■ What is needed ■
Exactly the lines starting at the line containing "Task: Click the Domains globe cable icon" and ending at the line containing "Image resolution: width=1200" are to be written out from the listing below, both included.

■ Data supplied ■
☆ ☆ ☆ ☆

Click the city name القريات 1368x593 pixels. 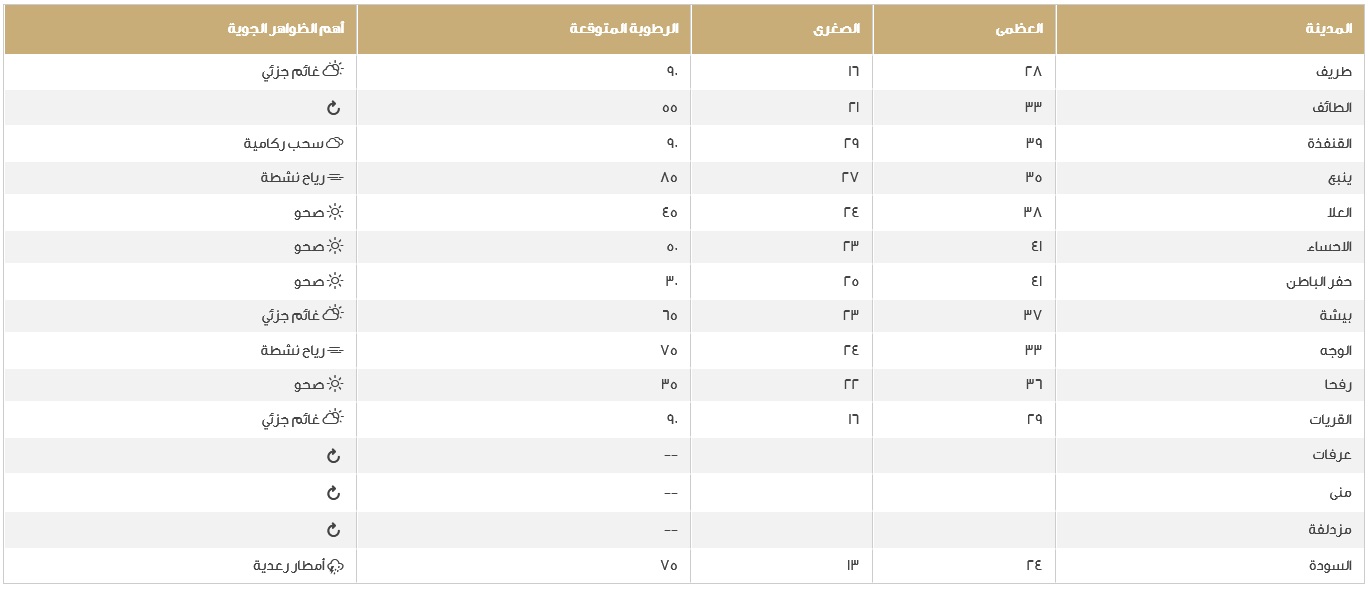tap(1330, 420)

☆ ☆ ☆ ☆

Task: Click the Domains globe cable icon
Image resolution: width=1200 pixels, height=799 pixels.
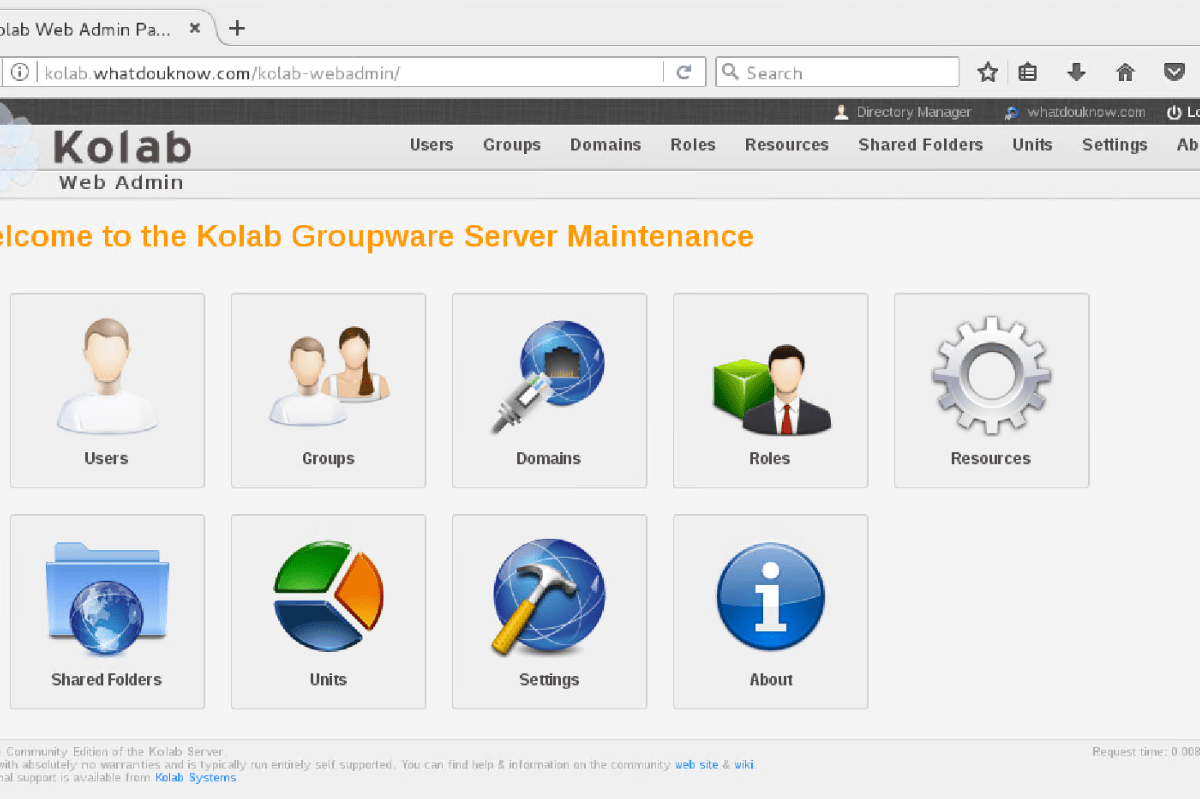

☆ ☆ ☆ ☆

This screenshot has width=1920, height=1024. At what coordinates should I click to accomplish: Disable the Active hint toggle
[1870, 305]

☆ ☆ ☆ ☆

■ Output below ■
Task: Click the Domains globe cable icon
Image resolution: width=1200 pixels, height=799 pixels.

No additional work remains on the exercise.